>> Begin

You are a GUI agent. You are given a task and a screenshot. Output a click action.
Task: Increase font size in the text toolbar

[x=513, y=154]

>> End
>> Begin

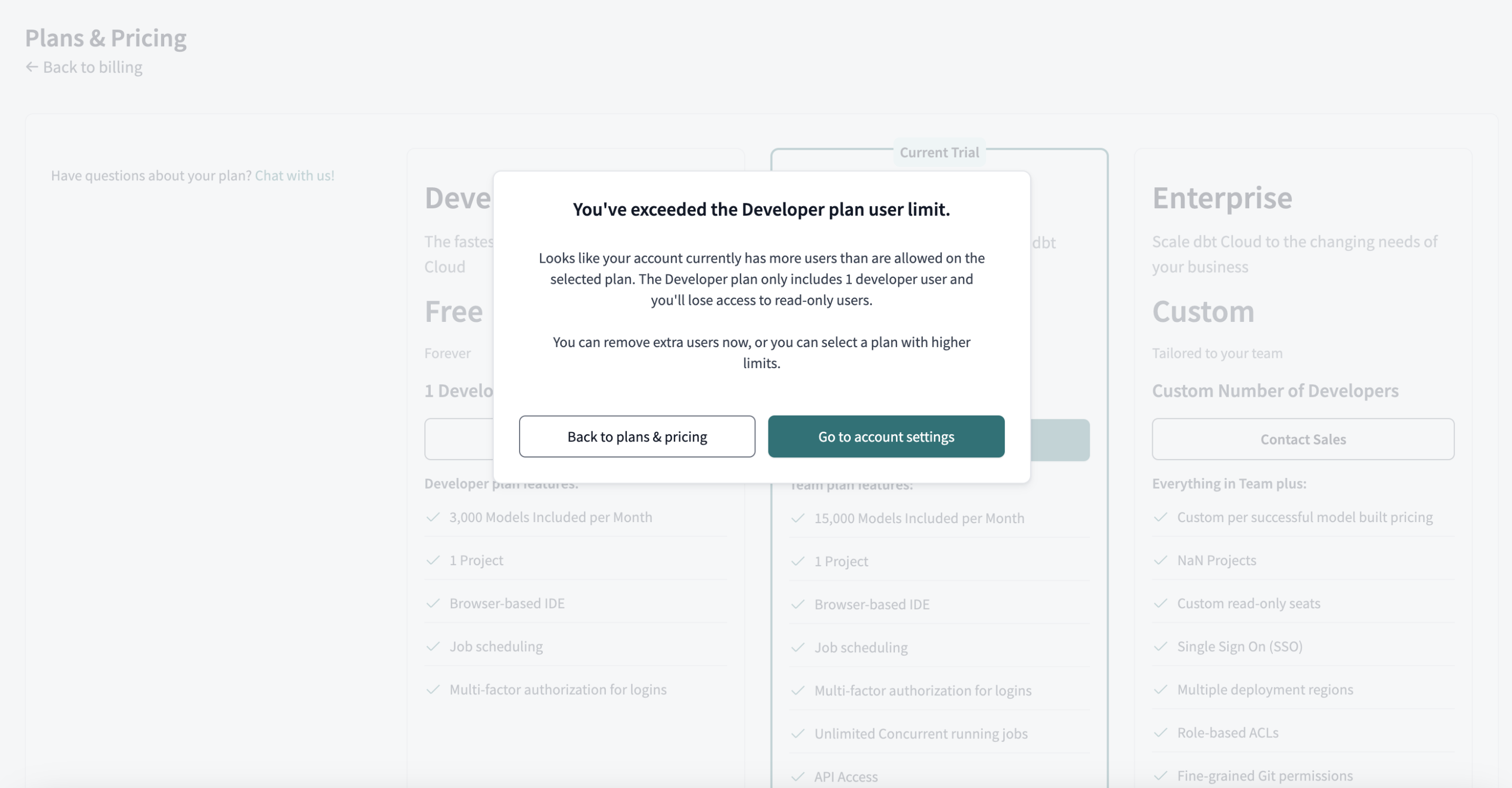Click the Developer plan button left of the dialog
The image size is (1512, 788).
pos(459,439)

>> End

Reproduce the data above word for word, beginning with the line that contains "You are a GUI" and ending with the line that contains "[x=513, y=154]", both lines included.

You are a GUI agent. You are given a task and a screenshot. Output a click action.
Task: Increase font size in the text toolbar

[x=513, y=154]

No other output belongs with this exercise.